ASSIGNMENT: Isolate every line in the records below with "computer" in it.

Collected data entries
★ ★ ★

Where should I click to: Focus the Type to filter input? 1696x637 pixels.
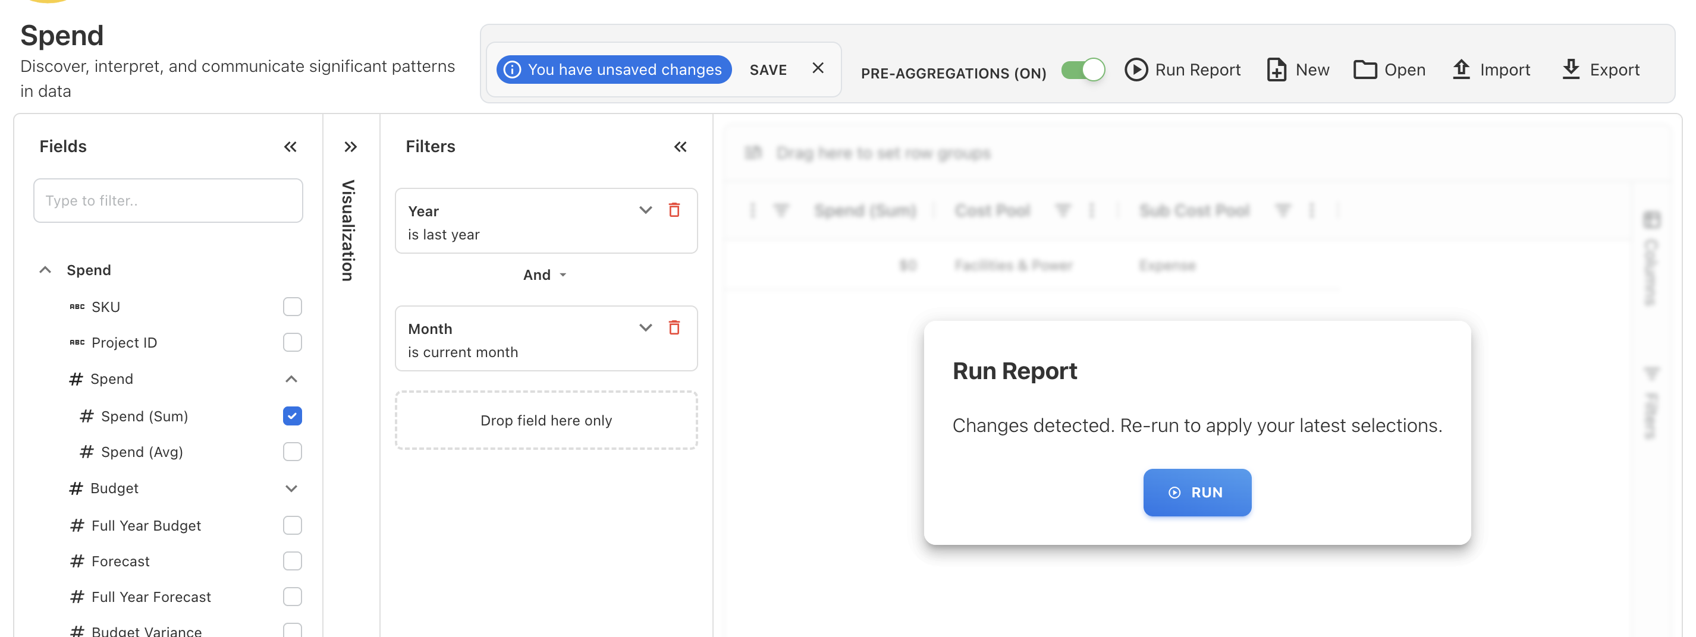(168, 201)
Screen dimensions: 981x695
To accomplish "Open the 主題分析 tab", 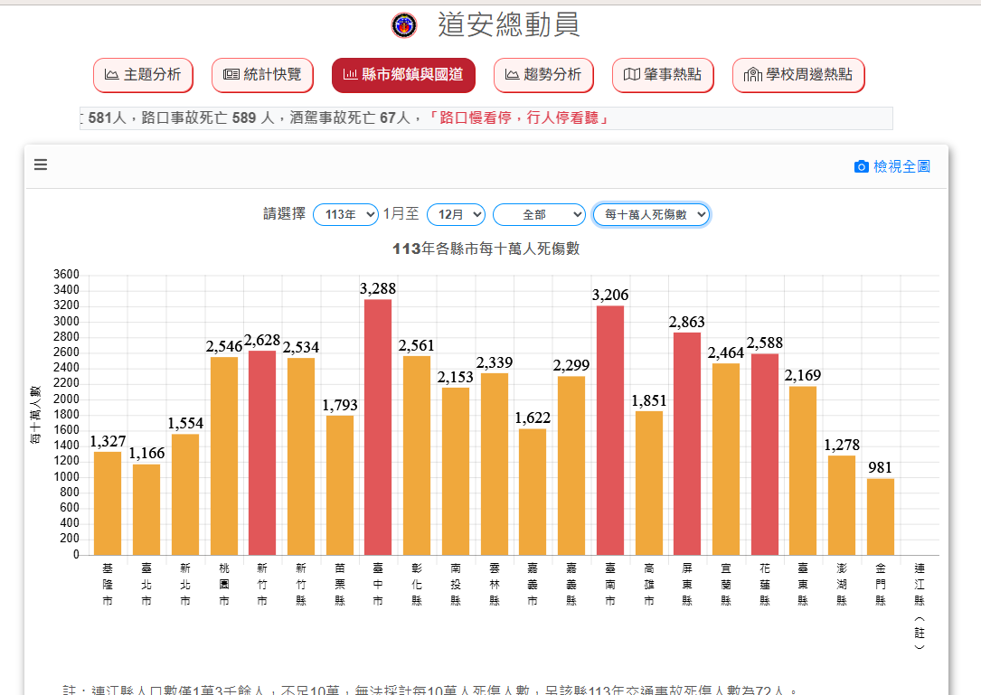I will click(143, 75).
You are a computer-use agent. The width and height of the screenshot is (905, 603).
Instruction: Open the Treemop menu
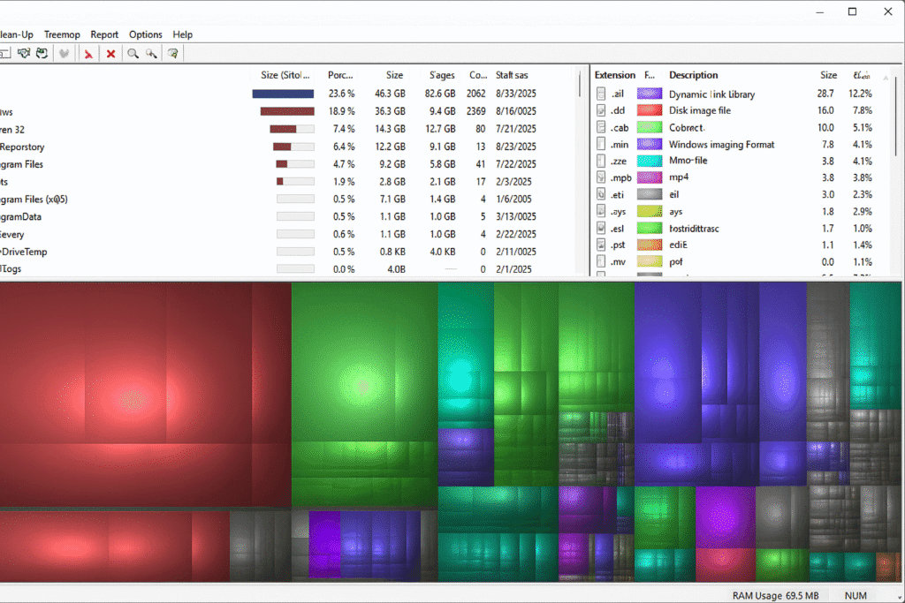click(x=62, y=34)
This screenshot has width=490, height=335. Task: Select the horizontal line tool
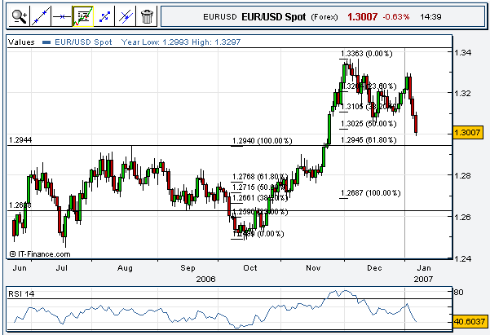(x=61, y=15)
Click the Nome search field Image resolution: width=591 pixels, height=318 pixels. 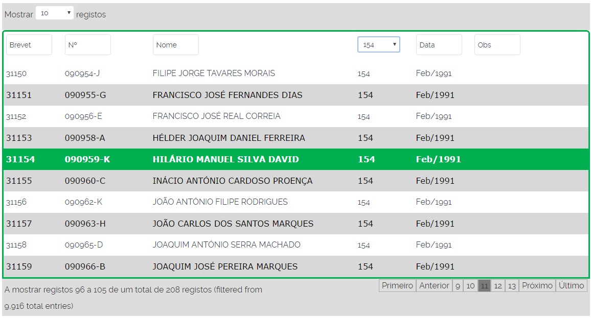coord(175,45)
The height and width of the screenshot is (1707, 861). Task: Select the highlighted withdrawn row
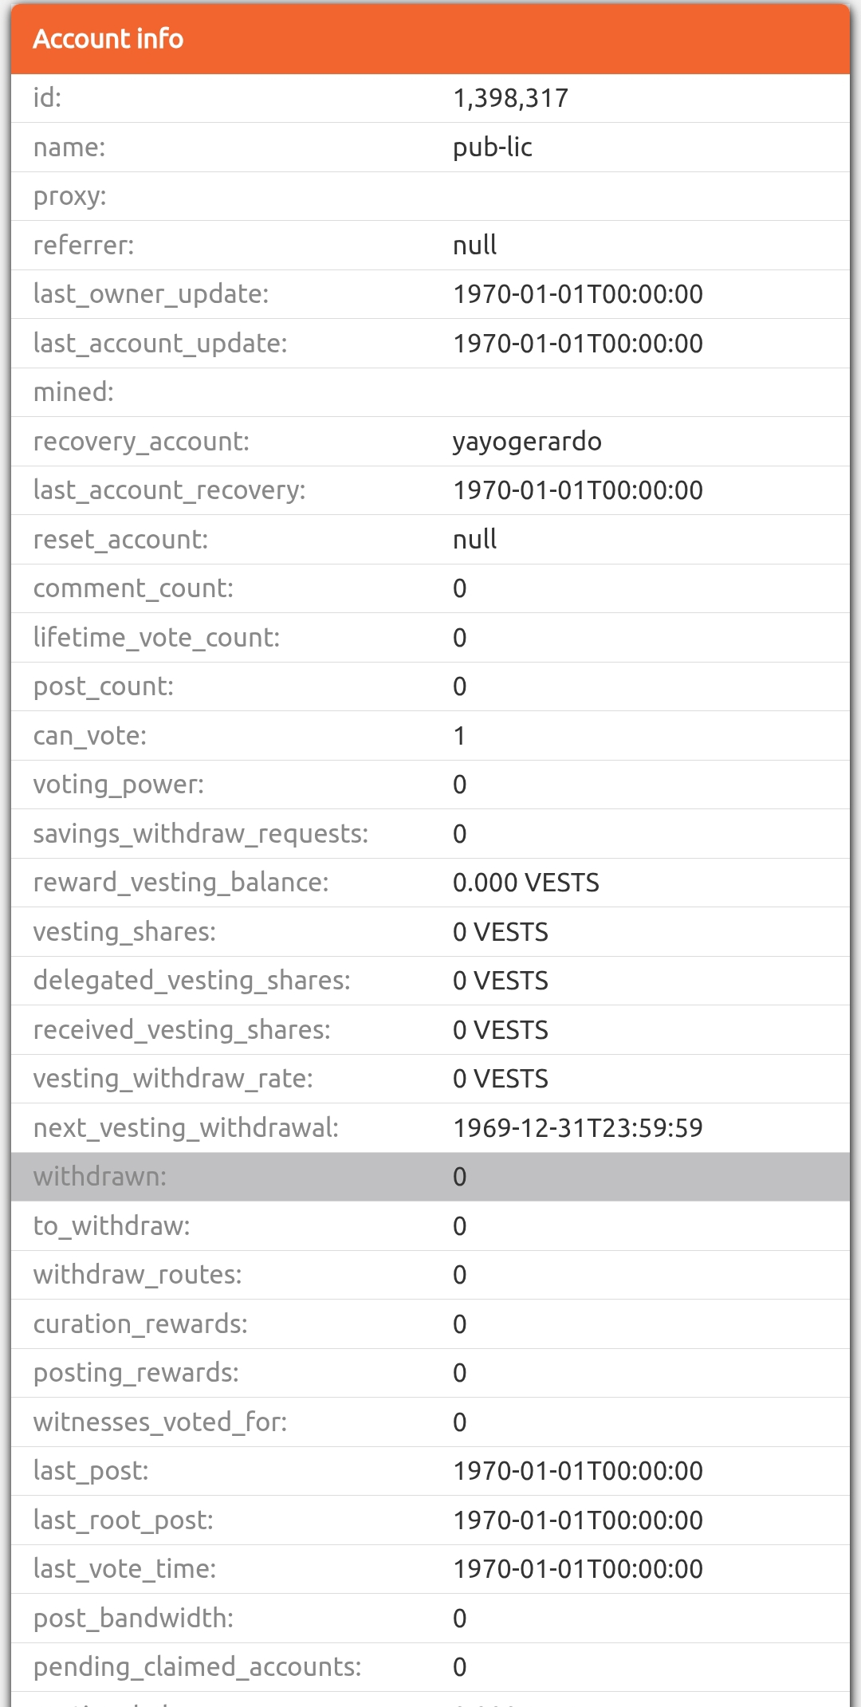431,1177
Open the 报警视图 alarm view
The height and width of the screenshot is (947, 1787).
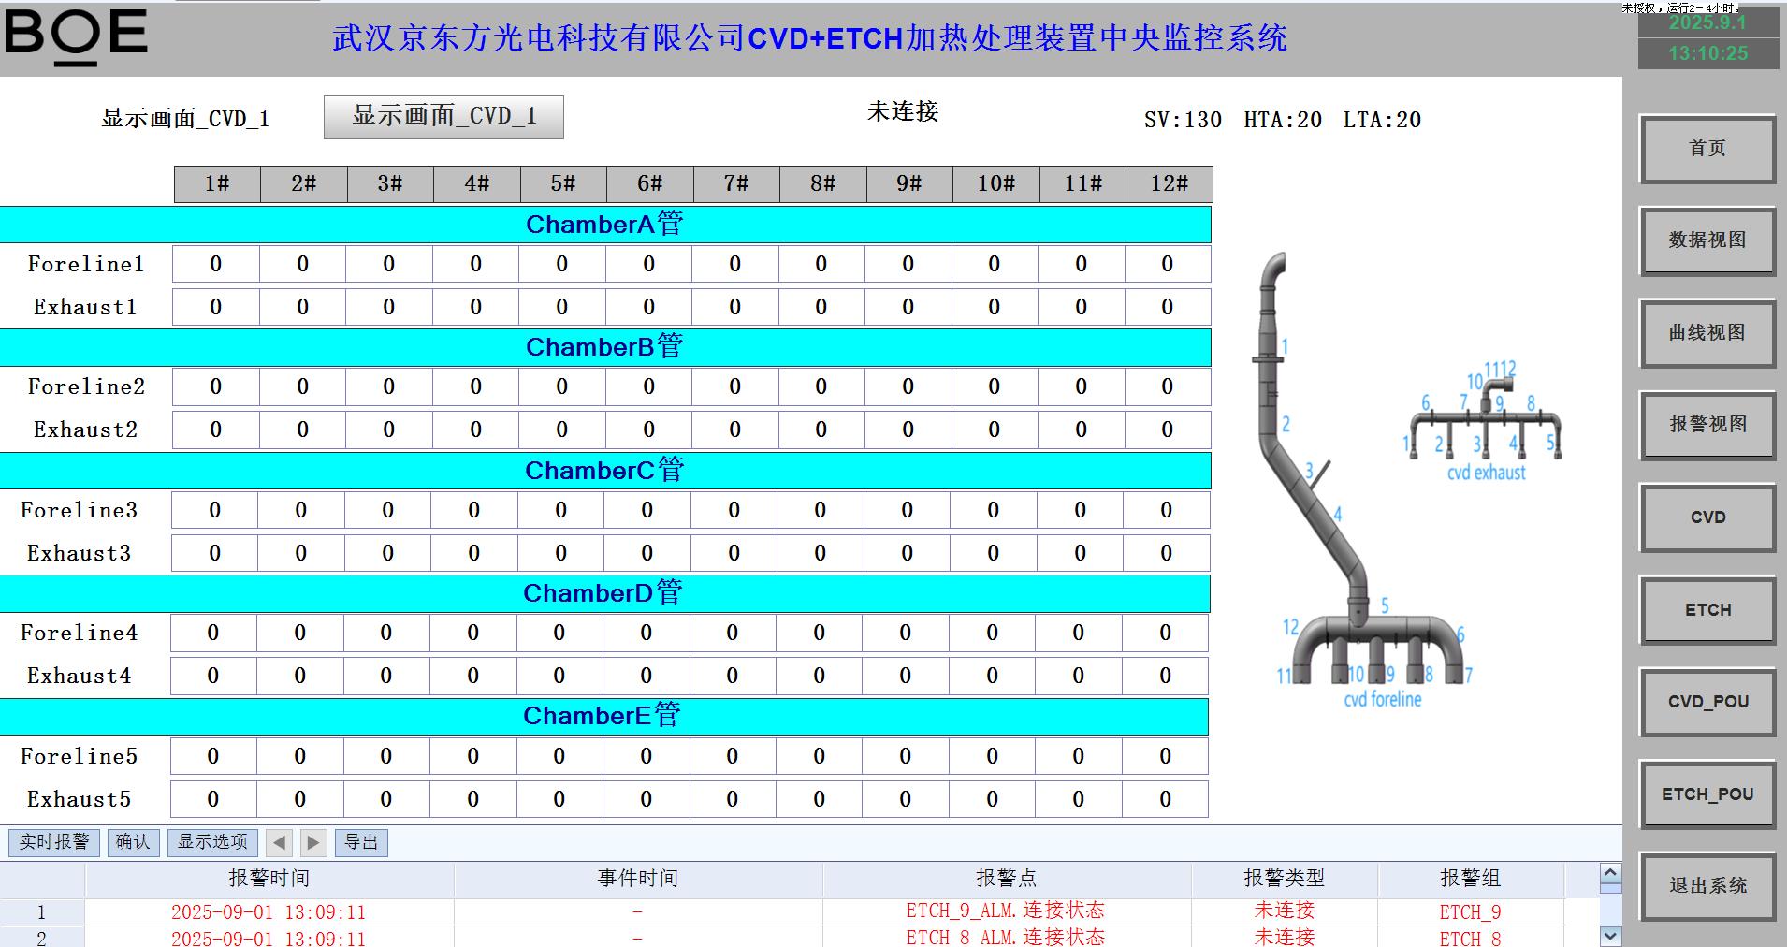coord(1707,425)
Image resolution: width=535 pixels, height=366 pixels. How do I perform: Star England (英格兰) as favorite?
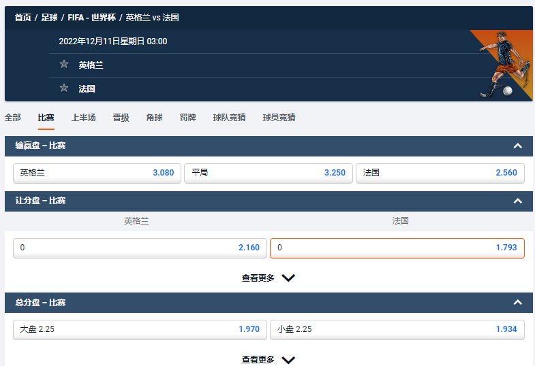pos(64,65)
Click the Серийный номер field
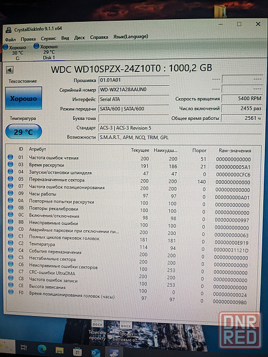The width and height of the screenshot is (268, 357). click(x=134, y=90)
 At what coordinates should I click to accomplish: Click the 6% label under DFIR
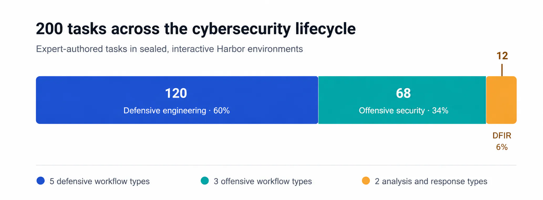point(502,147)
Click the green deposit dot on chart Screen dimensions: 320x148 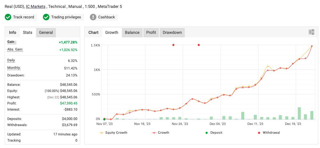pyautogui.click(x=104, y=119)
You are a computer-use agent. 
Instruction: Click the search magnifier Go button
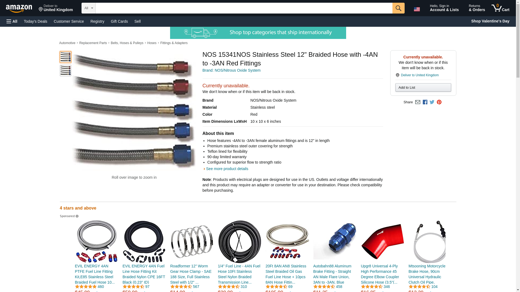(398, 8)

★ ★ ★

WRITTEN REPLY:
You are a computer-use agent. The width and height of the screenshot is (905, 603).
You are a computer-use agent. 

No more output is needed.